The Day at a Glance | October 9 2023

*Inflation in Mexico continued to decrease during September and set at a 31-month low.

*Israel formally declared war on Hamas this Sunday after the Islamic group launched a surprise attack on Saturday. So far, more than 700 deaths and thousands of injuries have been reported. Hamas also claims to have 100 prisoners.

*In the United States, the House of Representatives still doesn’t have leadership. The two candidates for the position are the majority leader, Steve Scalise of Louisiana, and Jim Jordan of Ohio, who will be delivering their speeches to their fellow Republican party members today.
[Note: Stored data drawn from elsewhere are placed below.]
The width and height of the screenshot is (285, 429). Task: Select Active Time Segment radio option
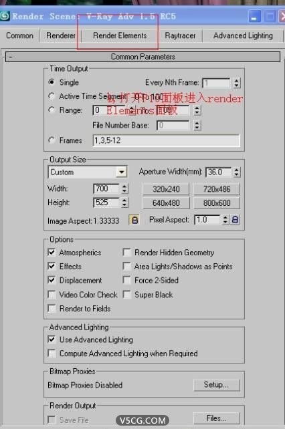coord(52,96)
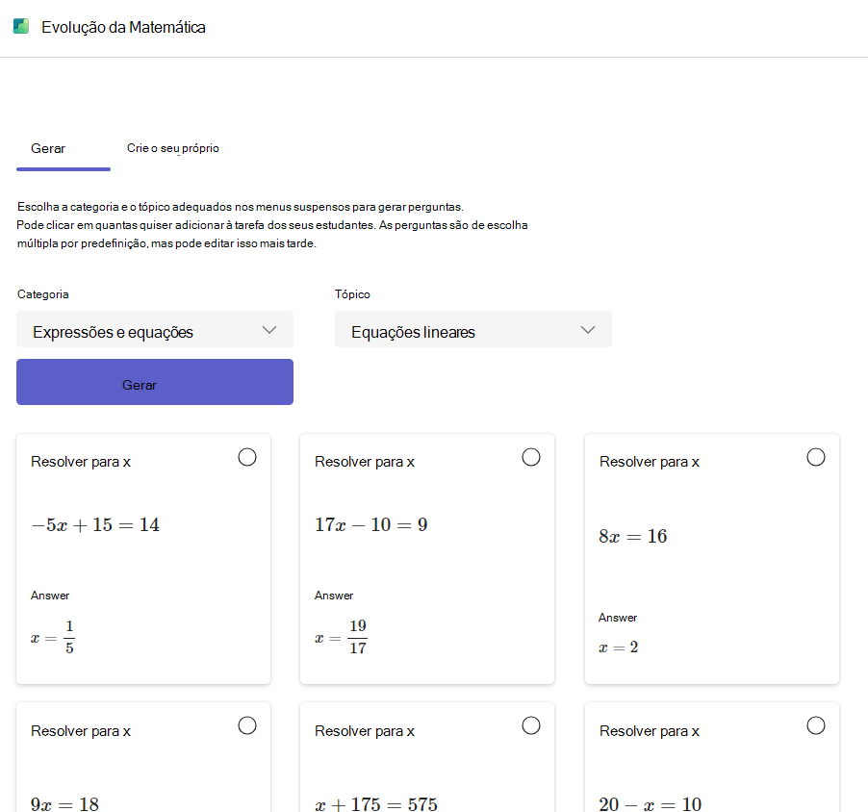Select radio button for 9x = 18 card
This screenshot has width=868, height=812.
coord(247,725)
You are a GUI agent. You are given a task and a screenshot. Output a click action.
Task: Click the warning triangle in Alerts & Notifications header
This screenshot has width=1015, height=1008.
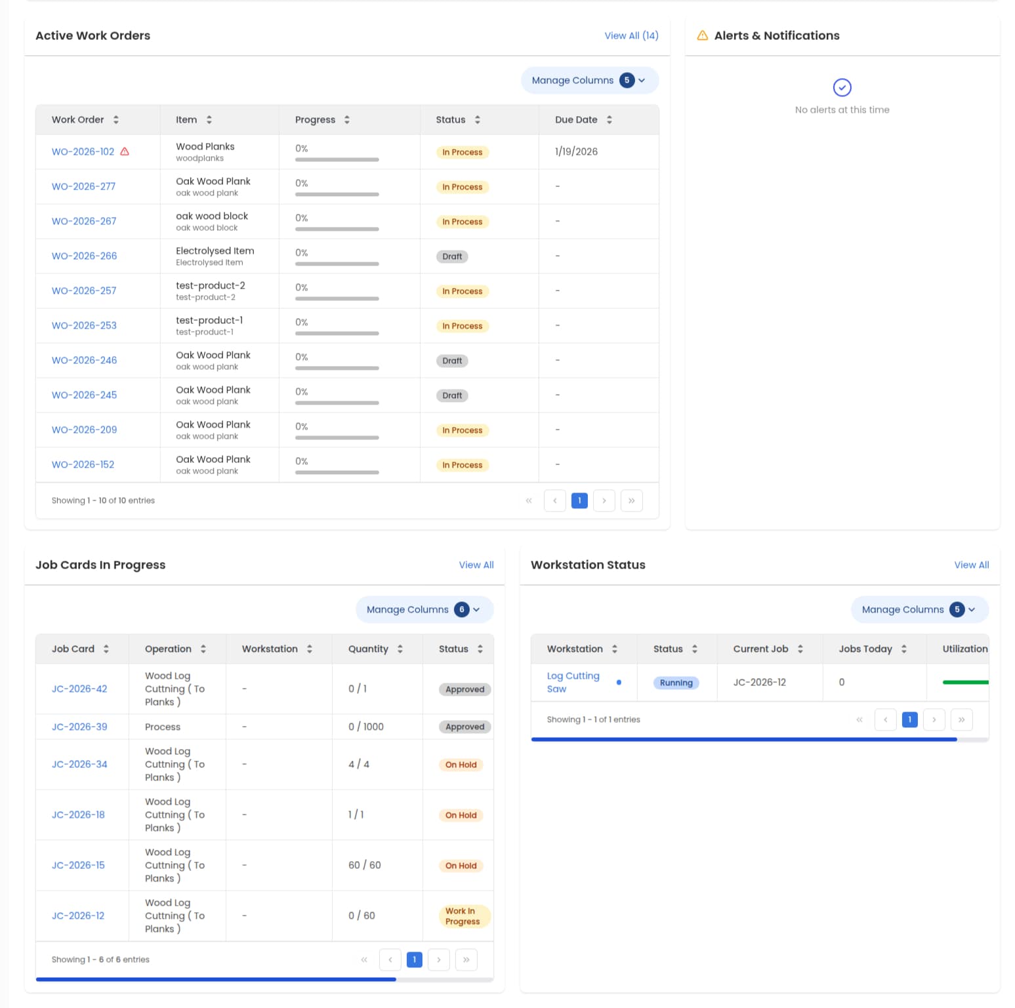(x=703, y=35)
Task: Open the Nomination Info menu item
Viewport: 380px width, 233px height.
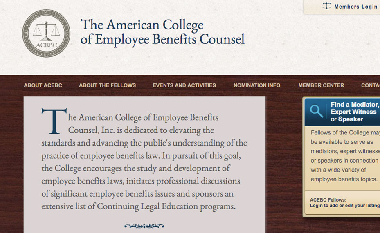Action: pyautogui.click(x=257, y=85)
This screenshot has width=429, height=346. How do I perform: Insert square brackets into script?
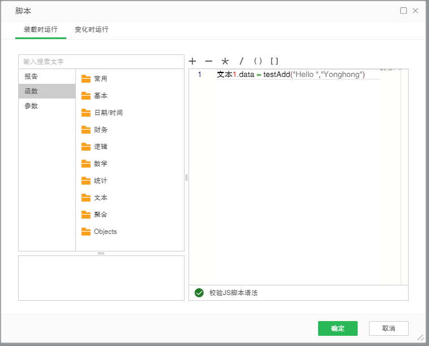point(274,61)
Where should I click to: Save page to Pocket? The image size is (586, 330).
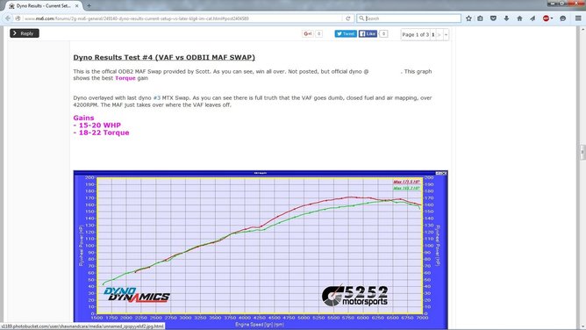pyautogui.click(x=493, y=18)
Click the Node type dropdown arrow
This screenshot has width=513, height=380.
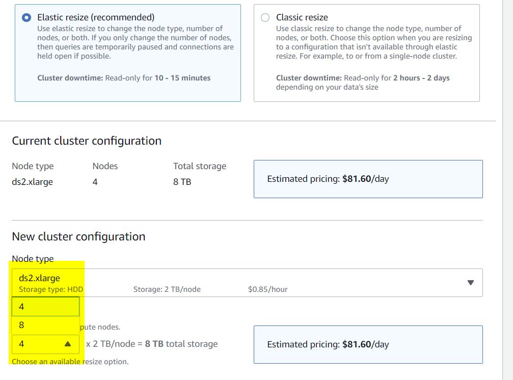[x=470, y=283]
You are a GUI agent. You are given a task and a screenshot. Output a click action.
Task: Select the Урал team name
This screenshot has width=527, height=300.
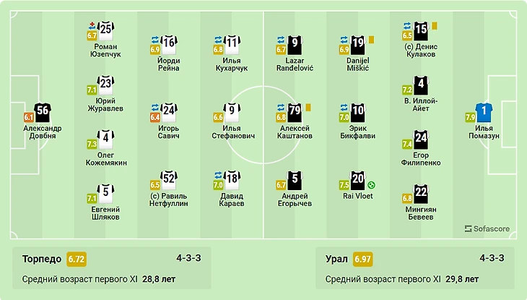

*Also in the United States, over 250,000 automotive sector workers remain on strike with no possible agreement in sight.

Economic environment

Consumer inflation slowed down for the eighth consecutive month and set at 4.45% y/y in September, its lowest reading since February 2021. This reading was slightly lower than the 4.47% y/y forecasted by the market and down from a previous 4.64% y/y figure, marking the eighth consecutive month of declining readings. On a monthly basis, the rate set at 0.44%, slowing its pace from the 0.55% m/m logged in August, and even below the 0.54% m/m average (2000-2022) for September. By components, core inflation remained in line with market estimates at 0.36% m/m, composed of a 0.31% m/m increase in goods and 0.35% m/m hike in services; education stood out at 3.15% m/m within the services category. On the other hand, the non-core component slowed its pace of growth to 0.7% m/m from 1.74% m/m in August, thanks to a significant drop in fruits and vegetables (1.02% m/m vs. 4.0% m/m prev.), and to a lesser extent, energy prices (0.74% m/m vs 1.67% m/m prev.). With this, on an annual basis, non-core inflation continued to record a low annual change (0.6%), primarily due to negative readings in the energy sector, which fell year-on-year for the seventh consecutive month at a -4.61% rate, while core inflation recorded a 5.76% y/y figure, breaking the 6% barrier for the first time since December 2021. While September´s figures continue to be positive, we must remain mindful of the risks that could limit their decline in the coming months, such as agricultural prices, which continue to move at high monthly and annual rates, now accompanied by greater momentum in livestock prices, as well as services on the core side, which still show no progress (5.23% y/y).